◆ RECORDED INFORMATION ◆
★ ★ ★ ★ ★ ★ ★
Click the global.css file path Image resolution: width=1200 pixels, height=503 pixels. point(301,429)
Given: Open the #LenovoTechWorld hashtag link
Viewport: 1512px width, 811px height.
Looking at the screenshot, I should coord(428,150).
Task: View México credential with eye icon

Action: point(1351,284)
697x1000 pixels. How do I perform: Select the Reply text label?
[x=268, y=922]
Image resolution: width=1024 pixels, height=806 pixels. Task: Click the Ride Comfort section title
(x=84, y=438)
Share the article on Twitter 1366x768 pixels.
★ ★ ★ ★ ★ ★ ★
◆ GOAL ◆
Copy the listing above word for word.

◆ OUTPUT OF THE TASK ◆
Click the global.css file path Image resolution: width=1200 pixels, height=503 pixels. point(301,429)
Given: Open the #LenovoTechWorld hashtag link
Viewport: 1512px width, 811px height.
Looking at the screenshot, I should coord(428,150).
Task: View México credential with eye icon

Action: point(1351,284)
697x1000 pixels. How do I perform: Select the Reply text label?
[x=268, y=922]
Image resolution: width=1024 pixels, height=806 pixels. Task: Click the Ride Comfort section title
(x=84, y=438)
Share the article on Twitter 1366x768 pixels.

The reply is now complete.